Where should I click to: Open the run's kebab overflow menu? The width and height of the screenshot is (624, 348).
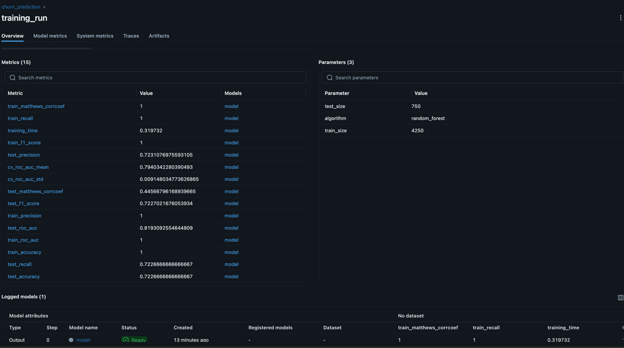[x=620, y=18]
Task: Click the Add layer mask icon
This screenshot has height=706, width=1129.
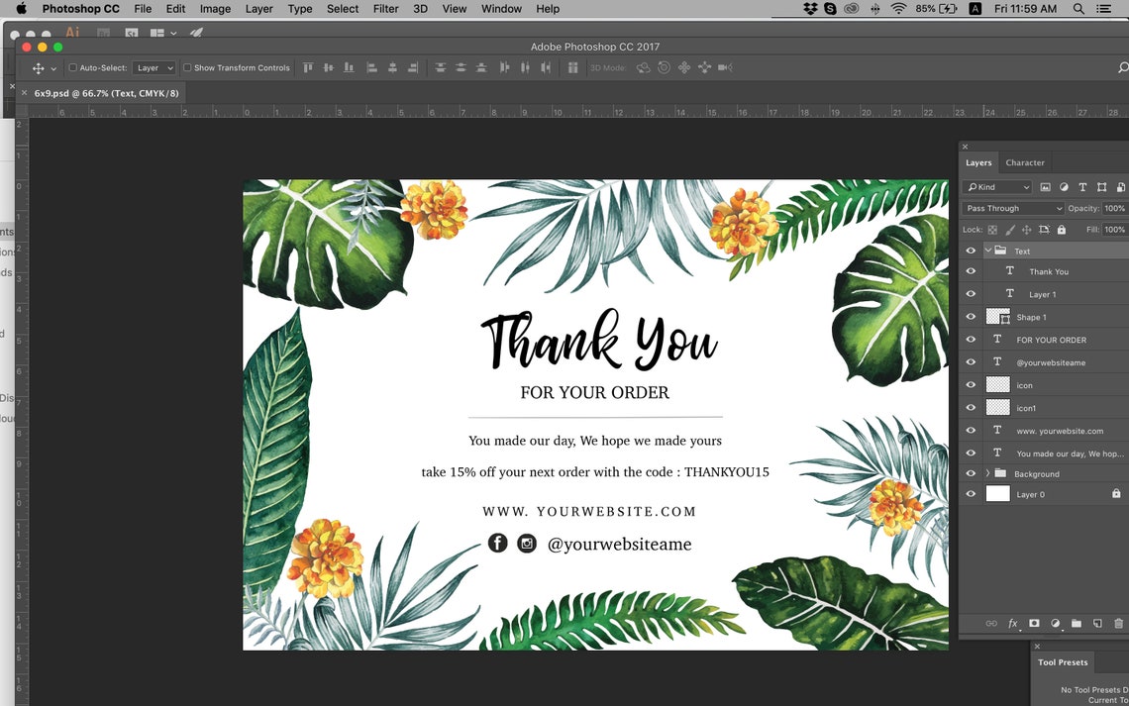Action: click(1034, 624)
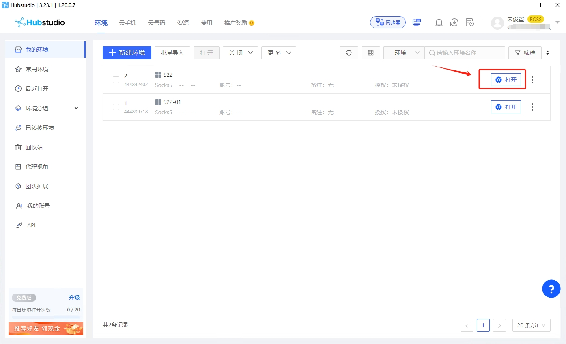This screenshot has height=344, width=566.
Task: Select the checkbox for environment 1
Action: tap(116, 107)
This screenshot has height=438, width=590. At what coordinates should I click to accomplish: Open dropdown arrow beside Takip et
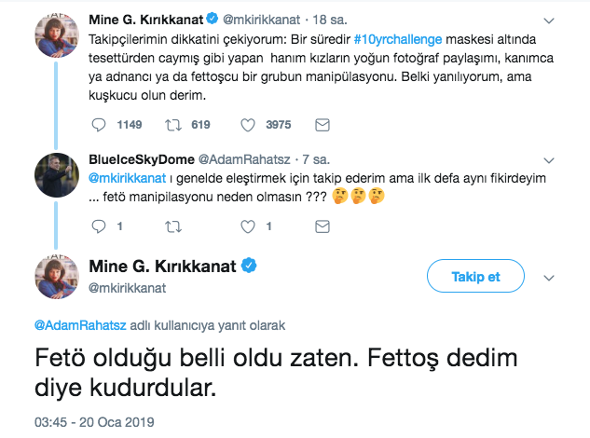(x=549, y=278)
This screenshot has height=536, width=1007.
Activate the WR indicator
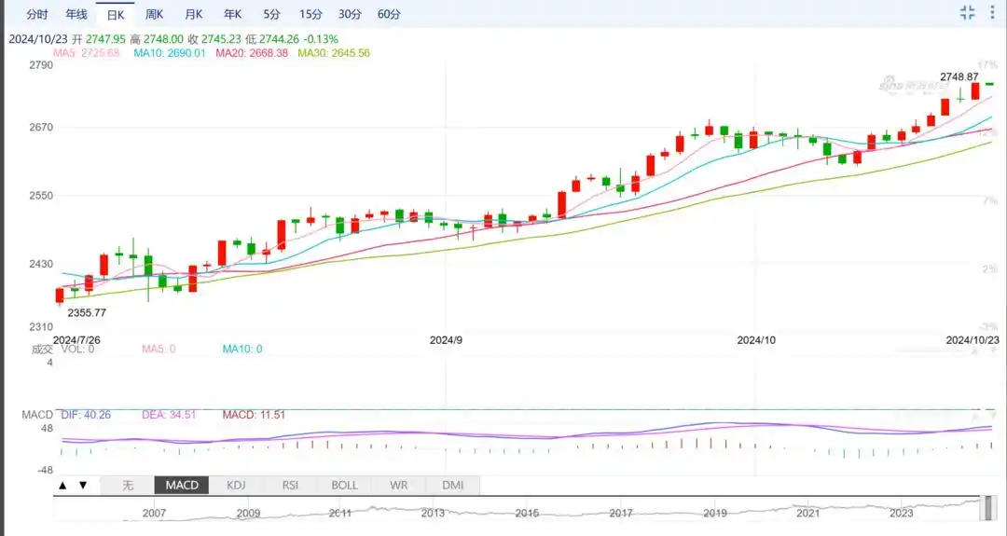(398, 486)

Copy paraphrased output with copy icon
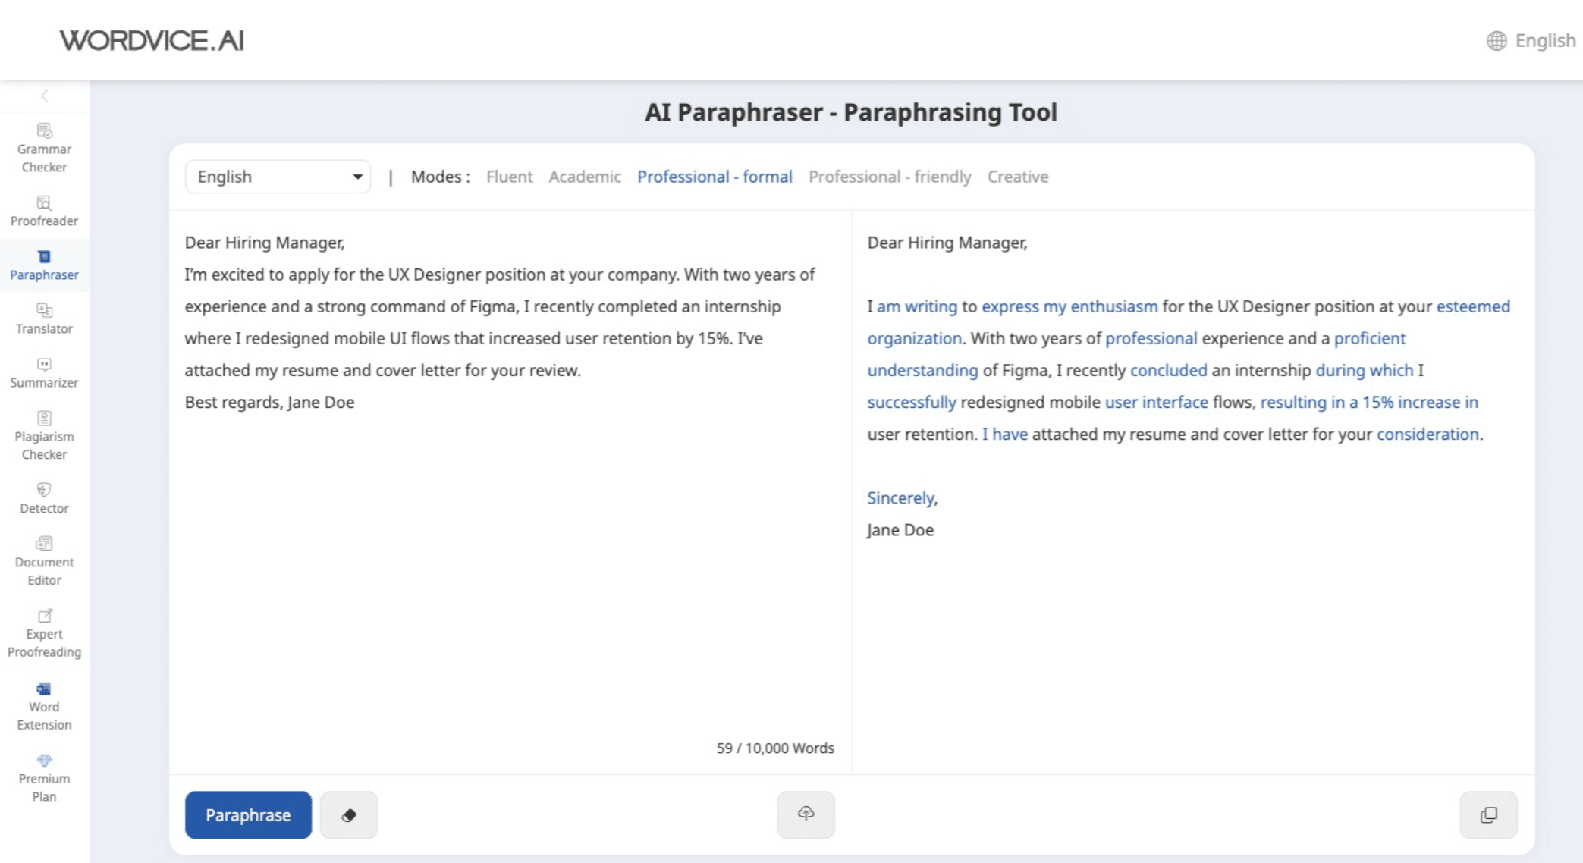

•••••

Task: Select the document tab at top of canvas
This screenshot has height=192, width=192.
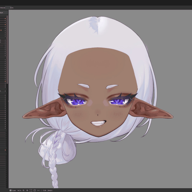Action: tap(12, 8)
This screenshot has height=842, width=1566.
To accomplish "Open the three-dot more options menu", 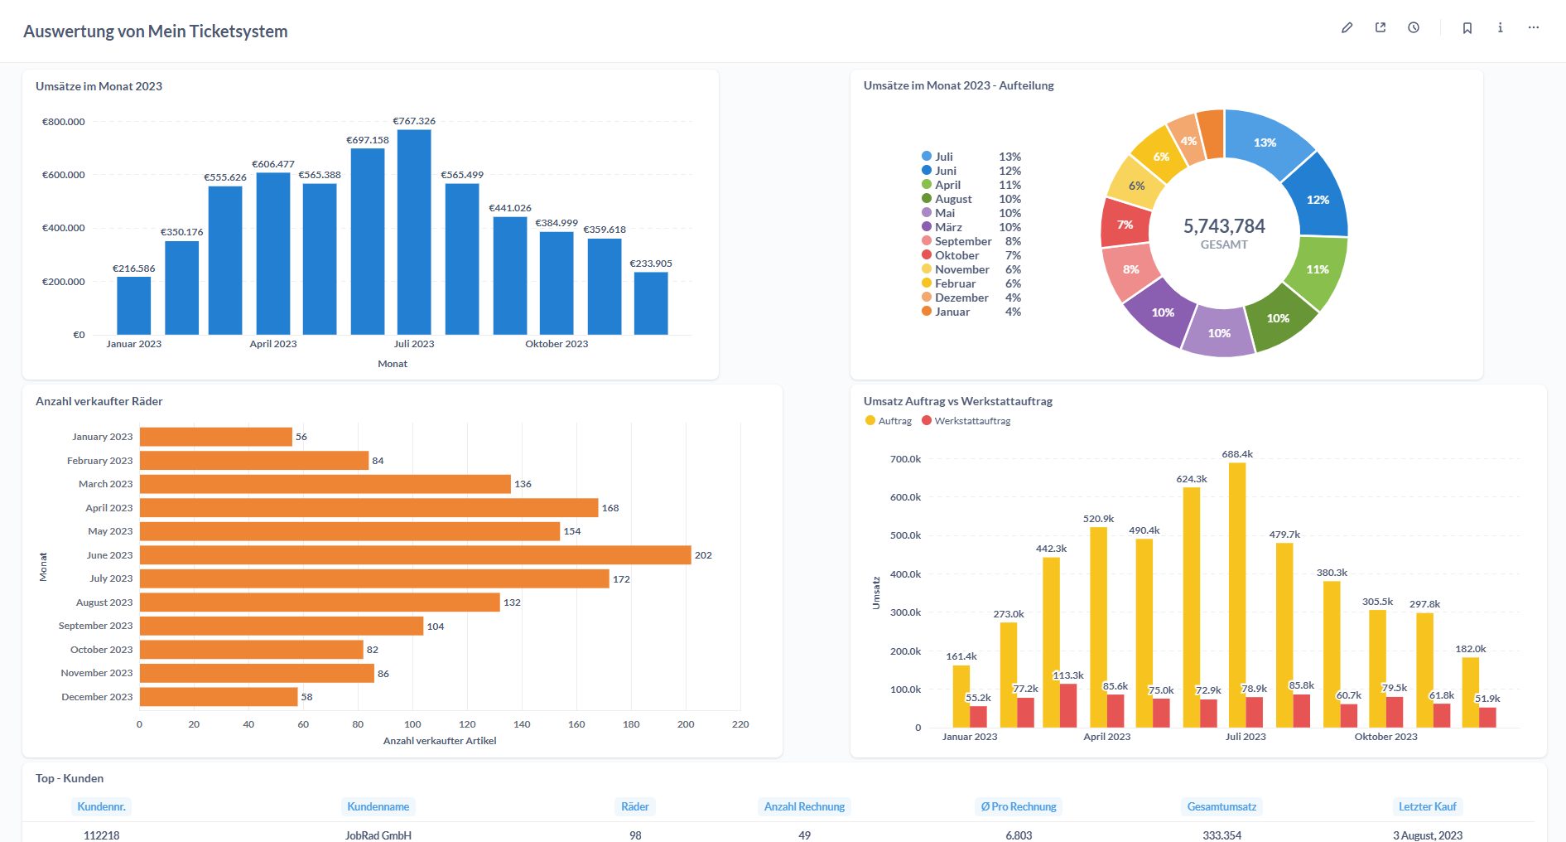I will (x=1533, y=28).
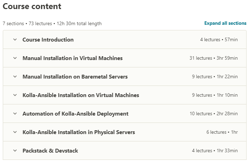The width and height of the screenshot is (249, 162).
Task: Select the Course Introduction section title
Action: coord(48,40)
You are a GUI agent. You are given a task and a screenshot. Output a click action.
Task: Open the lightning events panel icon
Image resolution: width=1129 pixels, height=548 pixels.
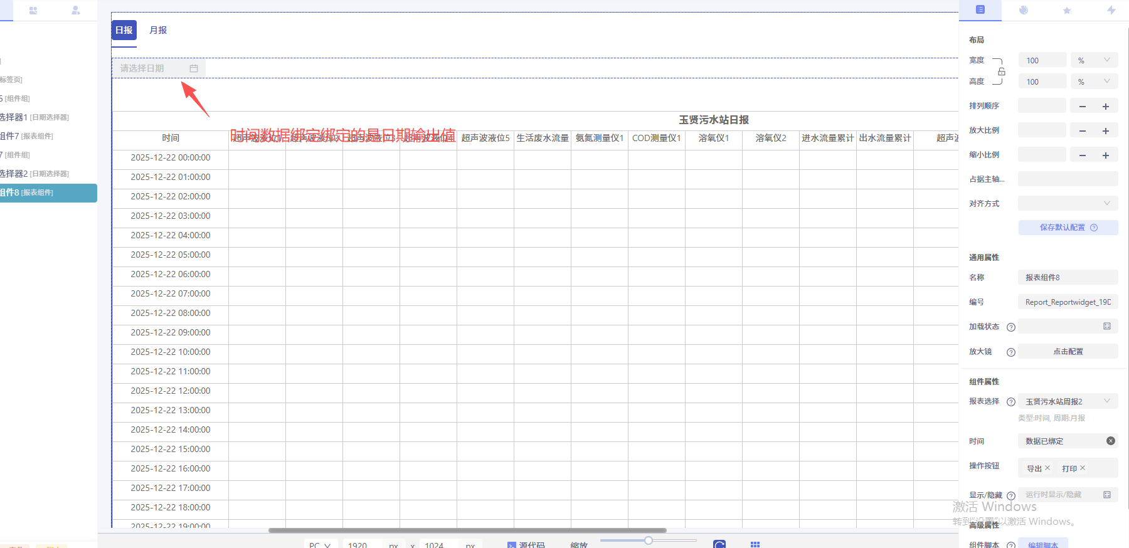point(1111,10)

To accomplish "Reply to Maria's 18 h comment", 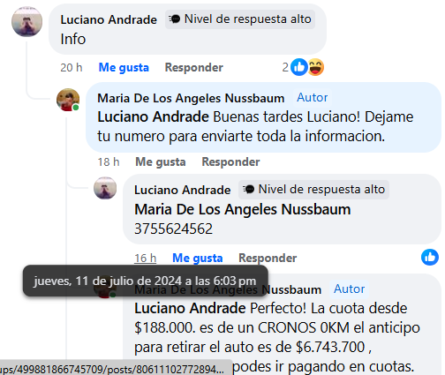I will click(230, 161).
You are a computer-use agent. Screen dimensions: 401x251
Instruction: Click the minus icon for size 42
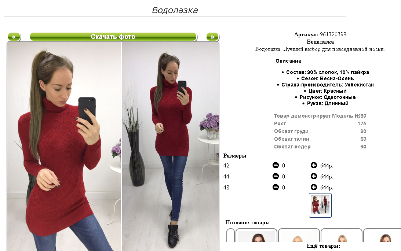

•••••

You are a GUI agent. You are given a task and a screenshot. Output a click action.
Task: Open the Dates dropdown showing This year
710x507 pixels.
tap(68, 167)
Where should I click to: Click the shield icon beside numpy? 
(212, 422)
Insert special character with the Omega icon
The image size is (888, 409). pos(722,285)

•••••

Exercise description: All lines above from the one containing "Task: Click the Add layer mask icon" up to and including the one containing "Copy paraphrased output with copy icon" are to be set down exactly, and nothing else. Leave images out.

Solution below:
Task: Click the Add layer mask icon
This screenshot has height=706, width=1129.
Action: click(1034, 624)
This screenshot has height=344, width=566.
Task: Select the checkbox for environment 1
Action: tap(116, 107)
This screenshot has height=438, width=590. At what coordinates should I click to accomplish: Open dropdown arrow beside Takip et
(x=549, y=278)
This screenshot has height=536, width=1007.
Activate the WR indicator
(398, 486)

Copy paraphrased output with copy icon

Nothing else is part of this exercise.